• [TO BE DONE]: Copy out the part of the listing that opens with the line containing "You are a computer-use agent." and runs through the end of the listing, leaving the pictures out.
── THE DATA
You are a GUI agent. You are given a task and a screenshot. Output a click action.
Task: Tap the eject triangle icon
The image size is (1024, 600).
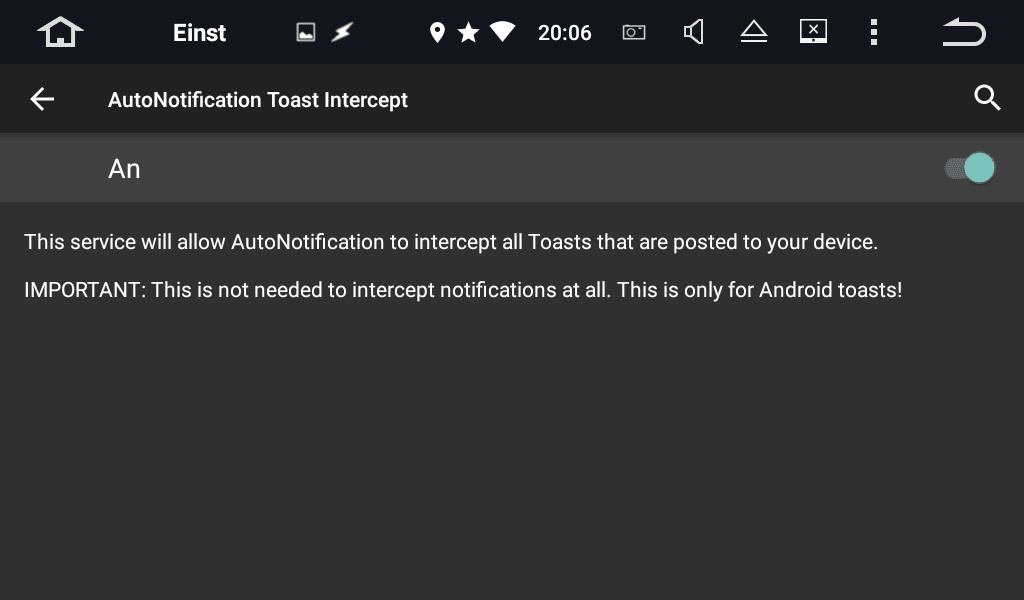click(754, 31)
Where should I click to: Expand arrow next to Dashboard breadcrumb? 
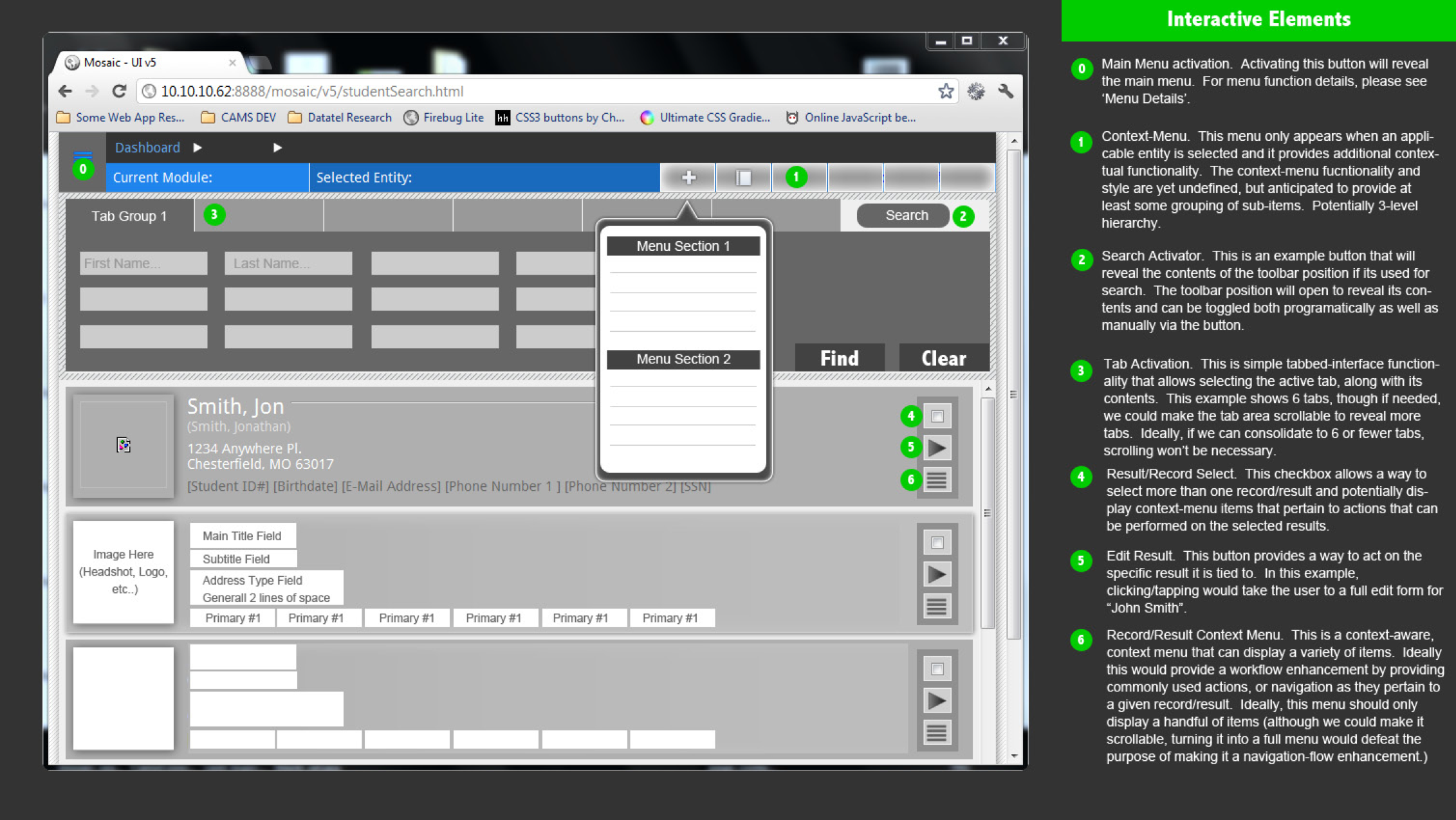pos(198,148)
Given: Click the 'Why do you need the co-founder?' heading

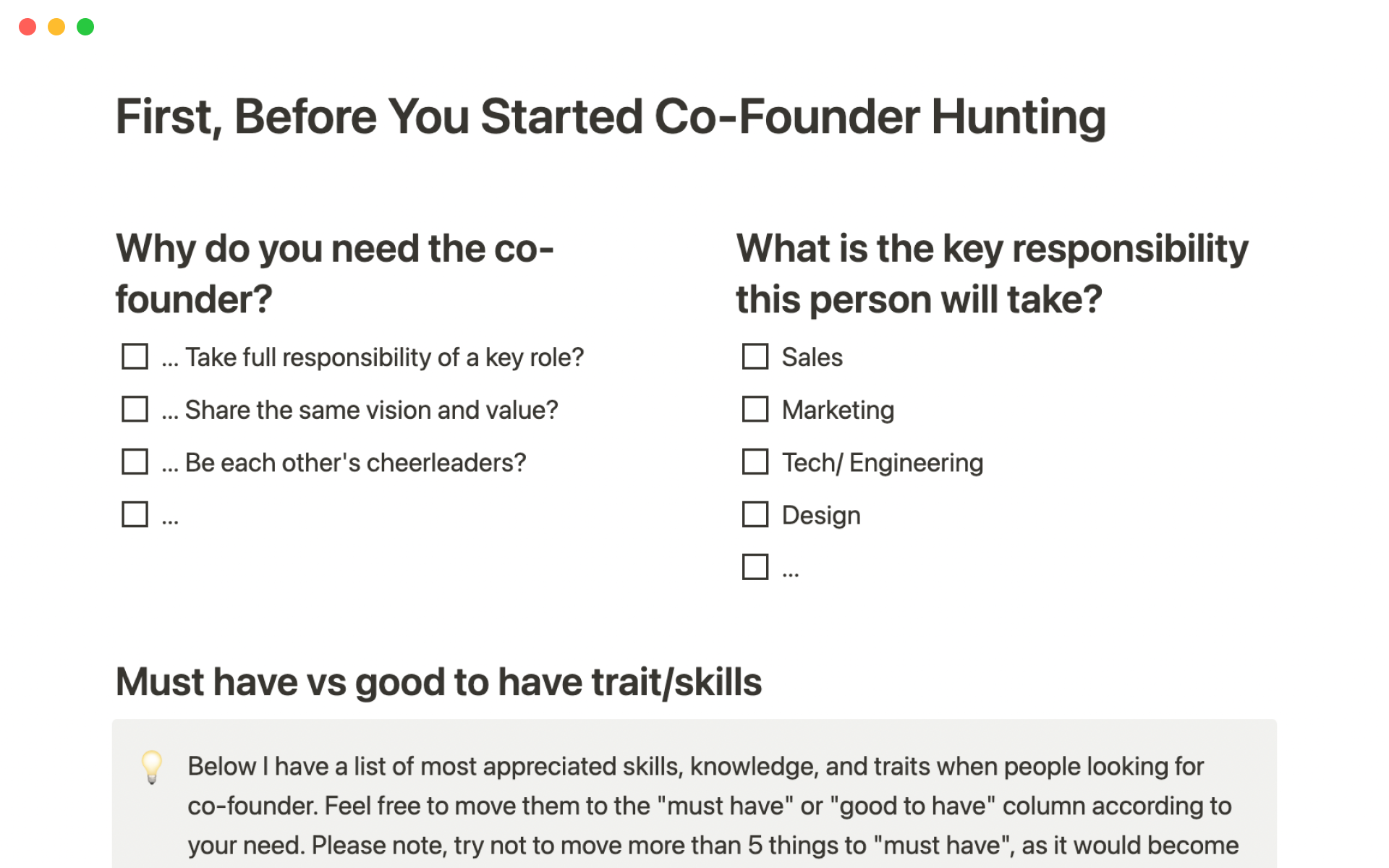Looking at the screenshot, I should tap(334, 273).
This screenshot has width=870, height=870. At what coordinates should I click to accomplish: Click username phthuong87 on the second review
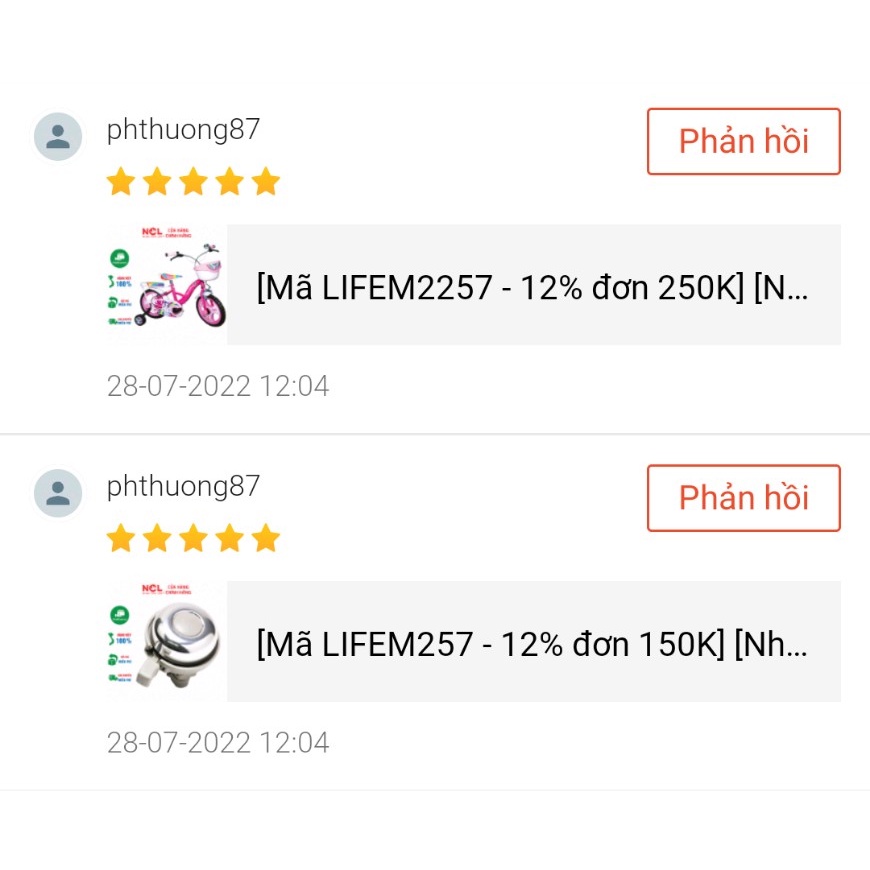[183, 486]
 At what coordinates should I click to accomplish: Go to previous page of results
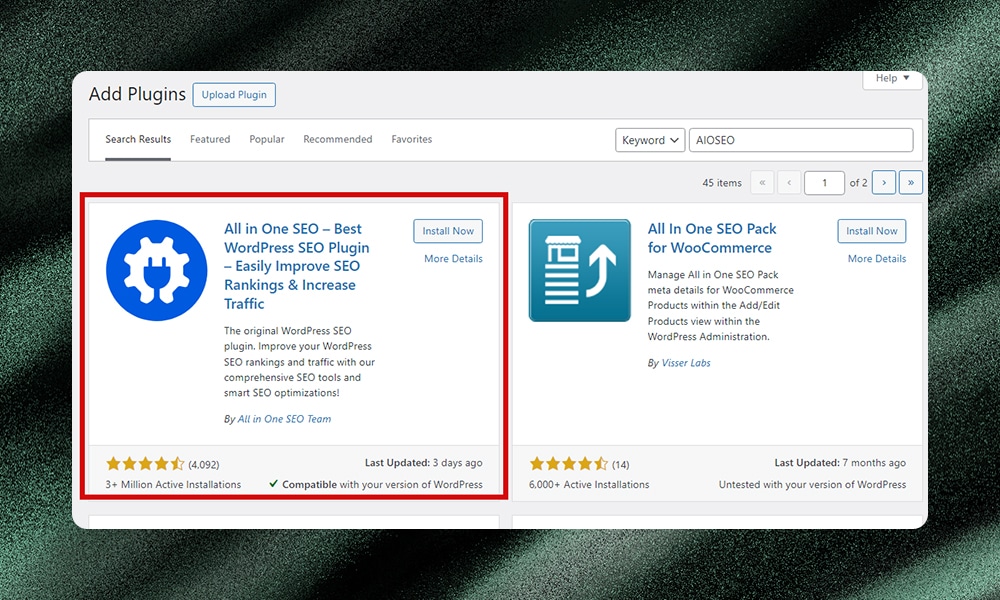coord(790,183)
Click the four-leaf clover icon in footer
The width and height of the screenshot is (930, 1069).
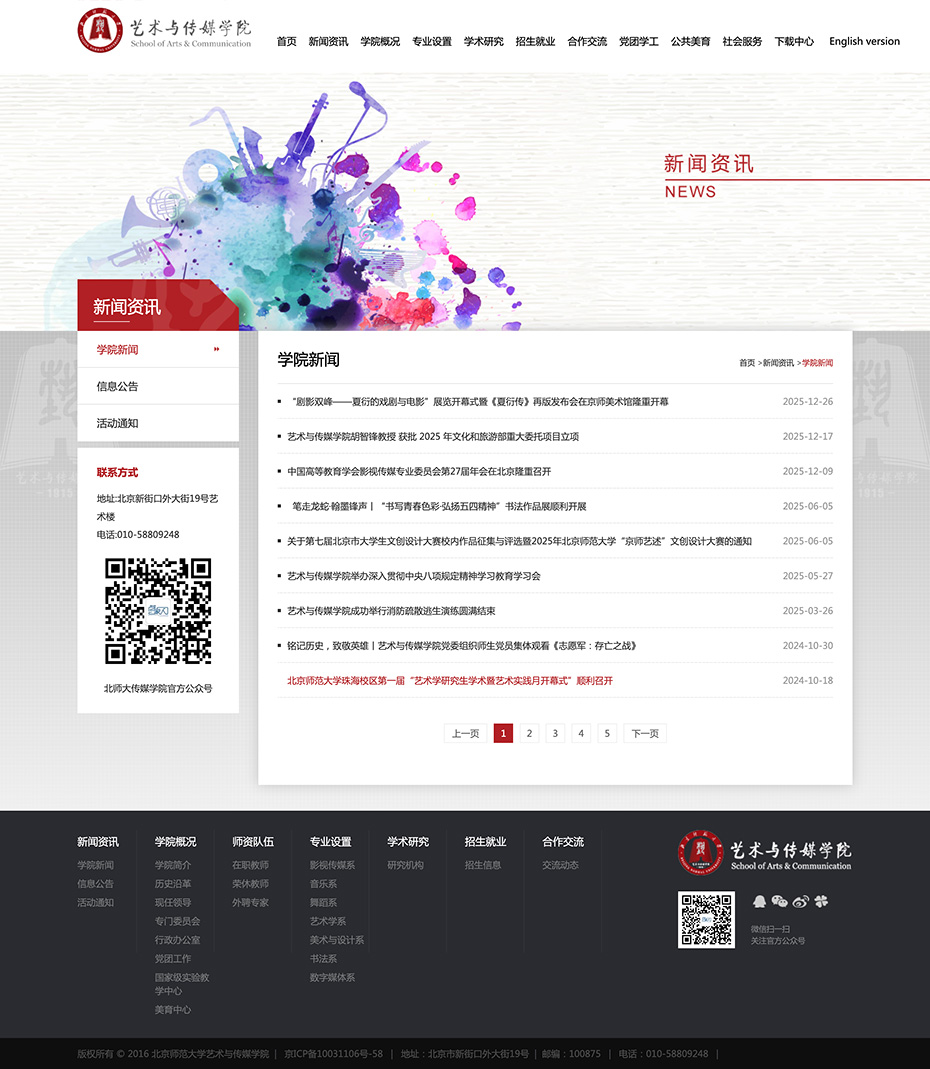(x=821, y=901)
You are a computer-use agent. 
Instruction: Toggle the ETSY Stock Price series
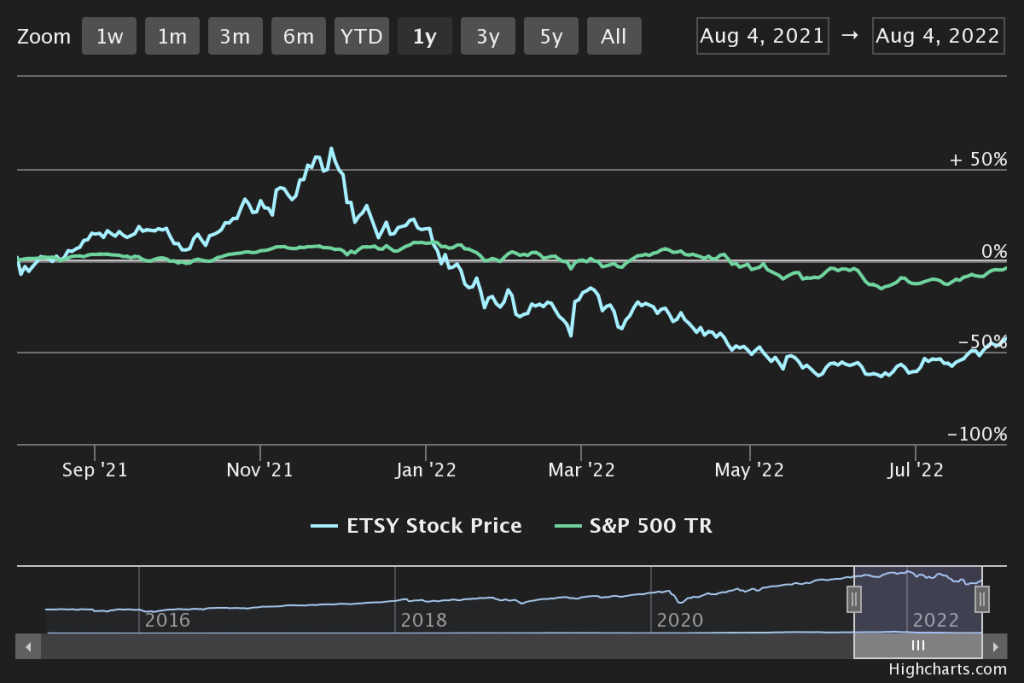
────
• [PROBLEM SOLUTION]:
You are a computer-use agent. 
Instruction: Toggle the ETSY Stock Price series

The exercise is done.